There is an old wives’ tale that women who are pregnant should avoid looking at anything evil, ugly or scary or else that evil, ugliness or scariness will be transmitted to the baby she is carrying. As Christians we are not to battle in the manner of the world, the flesh or the devil but with spiritual armor and with the power, love and wisdom of the Holy Spirit, and we are to overcome evil with GOOD. There is some truth to the notion that we become what we look upon and the object of our focus. So if we are always focusing on what is evil and nasty, we, too, can become nasty, angry and evil. The Pharisees got so enmeshed in preserving their human traditions and criticizing and judging the sins and infractions of those around them that they became angry, ugly, critical, judgmental hypocrites who were unable to recognize God in the flesh, our Messiah, Savior and LORD JESUS CHRIST.
In the letter to the Hebrews we are exhorted to “keep our eyes fixed on JESUS, the Author and Completer of our faith” (Hebrews 12:1). When we keep our eyes fixed on JESUS as revealed in the Gospel and receive and adore JESUS in the Eucharist we are more inclined to emulate JESUS, to look like JESUS, to let the mind and character of JESUS shape our mind and character, and, with the grace of God received from Him through our ongoing relationship with Him, prayer, Mass and the sacraments, we gradually become conformed into His image and likeness (see Romans 8:29).
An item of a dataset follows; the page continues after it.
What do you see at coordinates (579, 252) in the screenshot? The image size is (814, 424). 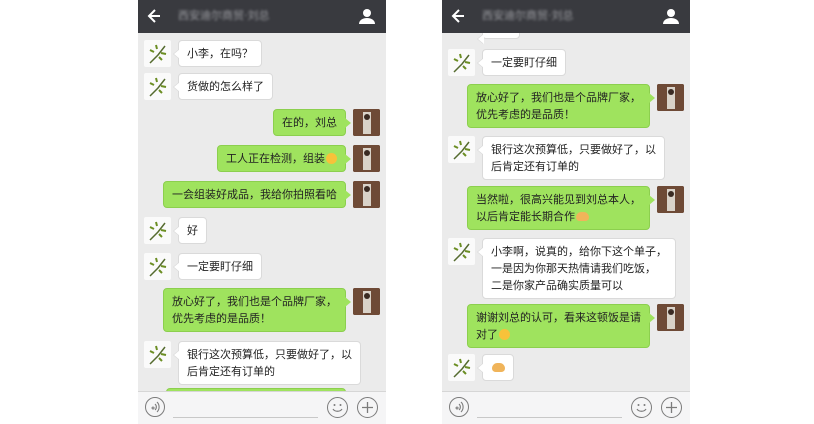 I see `message-line: 小李啊，说真的，给你下这个单子，` at bounding box center [579, 252].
Let us, therefore, focus on JESUS and look to the Gospel. Let the Gospel be our mirror to reveal who we most resemble. Are we growing more into the likeness of JESUS, Who is full of love, grace, truth, mercy and compassion? Or are we growing more into the ugliness of the Pharisees, who were so focused on finding evil in those around them and fighting infractions of their tradition that they failed to recognize the only Perfect One and became complicit in crucifying the LORD of glory? Let us meditate on the Person of JESUS as revealed in the Gospel and commit ourselves to emulating HIS character and His mercy and tender compassion and allowing ourselves to be transformed by the Holy Spirit more and more into the image of JESUS.